## Written task:
Please copy these records exactly, from the line with "This screenshot has width=505, height=250." through the end of the records.

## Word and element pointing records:
* * * * * * * * *
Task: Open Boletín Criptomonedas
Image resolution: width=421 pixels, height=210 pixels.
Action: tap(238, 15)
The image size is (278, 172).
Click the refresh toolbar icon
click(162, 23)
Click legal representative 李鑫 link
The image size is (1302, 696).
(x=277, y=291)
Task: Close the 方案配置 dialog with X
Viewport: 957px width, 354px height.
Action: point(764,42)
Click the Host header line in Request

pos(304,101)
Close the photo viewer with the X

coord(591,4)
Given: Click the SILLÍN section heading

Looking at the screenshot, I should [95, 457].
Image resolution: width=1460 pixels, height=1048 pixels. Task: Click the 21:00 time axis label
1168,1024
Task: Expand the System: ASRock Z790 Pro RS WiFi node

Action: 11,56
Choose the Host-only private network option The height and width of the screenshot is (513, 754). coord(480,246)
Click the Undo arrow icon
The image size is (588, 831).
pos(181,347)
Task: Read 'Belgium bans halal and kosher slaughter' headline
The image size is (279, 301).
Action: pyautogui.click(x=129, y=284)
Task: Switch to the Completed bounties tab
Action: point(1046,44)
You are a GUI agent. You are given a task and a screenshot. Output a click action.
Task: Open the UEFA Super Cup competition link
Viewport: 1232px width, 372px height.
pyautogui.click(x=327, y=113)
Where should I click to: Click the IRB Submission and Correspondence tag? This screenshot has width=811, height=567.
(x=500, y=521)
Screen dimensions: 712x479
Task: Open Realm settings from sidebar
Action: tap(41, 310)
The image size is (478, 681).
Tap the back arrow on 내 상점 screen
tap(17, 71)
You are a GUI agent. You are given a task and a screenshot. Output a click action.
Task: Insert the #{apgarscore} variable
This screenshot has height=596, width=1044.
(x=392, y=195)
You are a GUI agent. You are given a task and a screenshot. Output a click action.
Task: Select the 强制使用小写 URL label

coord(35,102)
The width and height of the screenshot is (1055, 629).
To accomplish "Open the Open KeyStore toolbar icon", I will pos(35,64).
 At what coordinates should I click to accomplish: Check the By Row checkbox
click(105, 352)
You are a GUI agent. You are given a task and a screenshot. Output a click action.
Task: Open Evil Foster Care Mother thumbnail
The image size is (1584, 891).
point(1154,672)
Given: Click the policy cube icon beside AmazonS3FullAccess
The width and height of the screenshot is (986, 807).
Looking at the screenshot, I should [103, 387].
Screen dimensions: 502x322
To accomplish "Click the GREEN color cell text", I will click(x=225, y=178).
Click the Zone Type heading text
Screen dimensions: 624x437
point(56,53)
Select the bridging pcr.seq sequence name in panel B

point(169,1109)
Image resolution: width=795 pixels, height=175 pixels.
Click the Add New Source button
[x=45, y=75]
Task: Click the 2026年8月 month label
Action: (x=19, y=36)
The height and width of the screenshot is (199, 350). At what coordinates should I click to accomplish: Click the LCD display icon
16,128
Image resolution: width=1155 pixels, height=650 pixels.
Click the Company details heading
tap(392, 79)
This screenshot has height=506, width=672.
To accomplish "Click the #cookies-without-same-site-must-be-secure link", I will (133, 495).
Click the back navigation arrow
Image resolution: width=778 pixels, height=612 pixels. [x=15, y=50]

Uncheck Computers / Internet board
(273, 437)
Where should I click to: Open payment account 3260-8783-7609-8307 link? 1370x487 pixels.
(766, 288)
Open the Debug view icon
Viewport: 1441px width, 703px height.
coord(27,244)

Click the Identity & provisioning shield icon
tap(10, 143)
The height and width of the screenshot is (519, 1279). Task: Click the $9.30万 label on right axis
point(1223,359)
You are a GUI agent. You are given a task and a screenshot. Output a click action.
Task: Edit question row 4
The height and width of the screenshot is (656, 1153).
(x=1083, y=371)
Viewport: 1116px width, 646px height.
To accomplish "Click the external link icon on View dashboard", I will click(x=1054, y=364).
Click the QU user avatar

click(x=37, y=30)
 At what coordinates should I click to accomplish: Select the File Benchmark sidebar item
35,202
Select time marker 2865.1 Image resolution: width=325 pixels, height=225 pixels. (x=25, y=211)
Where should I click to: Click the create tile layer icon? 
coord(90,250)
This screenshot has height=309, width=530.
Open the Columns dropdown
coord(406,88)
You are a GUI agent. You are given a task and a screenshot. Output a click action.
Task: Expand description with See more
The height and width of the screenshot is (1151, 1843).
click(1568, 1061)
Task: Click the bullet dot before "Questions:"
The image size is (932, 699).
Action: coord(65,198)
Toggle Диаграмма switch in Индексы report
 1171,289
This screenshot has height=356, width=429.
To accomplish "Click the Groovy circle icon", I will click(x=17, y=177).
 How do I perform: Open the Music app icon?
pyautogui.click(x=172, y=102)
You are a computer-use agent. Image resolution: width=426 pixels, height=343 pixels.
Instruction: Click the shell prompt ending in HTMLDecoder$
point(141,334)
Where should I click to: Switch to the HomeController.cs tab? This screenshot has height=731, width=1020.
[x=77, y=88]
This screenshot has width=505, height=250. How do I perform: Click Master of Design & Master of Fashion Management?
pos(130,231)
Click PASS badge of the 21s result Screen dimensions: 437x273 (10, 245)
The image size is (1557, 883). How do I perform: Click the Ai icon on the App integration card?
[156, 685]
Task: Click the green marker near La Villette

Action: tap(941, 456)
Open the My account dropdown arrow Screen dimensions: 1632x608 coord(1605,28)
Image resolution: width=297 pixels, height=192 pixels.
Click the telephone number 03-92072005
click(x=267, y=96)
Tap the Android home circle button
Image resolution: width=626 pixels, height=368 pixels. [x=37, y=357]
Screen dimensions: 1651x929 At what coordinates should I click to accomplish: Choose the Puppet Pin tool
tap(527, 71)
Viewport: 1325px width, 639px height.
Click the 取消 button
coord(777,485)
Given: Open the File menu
* * * * * * * * *
## Output of the task:
This screenshot has width=505, height=250. How do I perform: Click Master of Design & Master of Fashion Management?
pos(130,231)
Click PASS badge of the 21s result Screen dimensions: 437x273 (10, 245)
The image size is (1557, 883). How do I perform: Click the Ai icon on the App integration card?
[156, 685]
Task: Click the green marker near La Villette

Action: tap(941, 456)
Open the My account dropdown arrow Screen dimensions: 1632x608 coord(1605,28)
Image resolution: width=297 pixels, height=192 pixels.
Click the telephone number 03-92072005
click(x=267, y=96)
Tap the Android home circle button
Image resolution: width=626 pixels, height=368 pixels. [x=37, y=357]
Screen dimensions: 1651x929 At what coordinates should I click to accomplish: Choose the Puppet Pin tool
tap(527, 71)
Viewport: 1325px width, 639px height.
Click the 取消 button
coord(777,485)
Given: Open the File menu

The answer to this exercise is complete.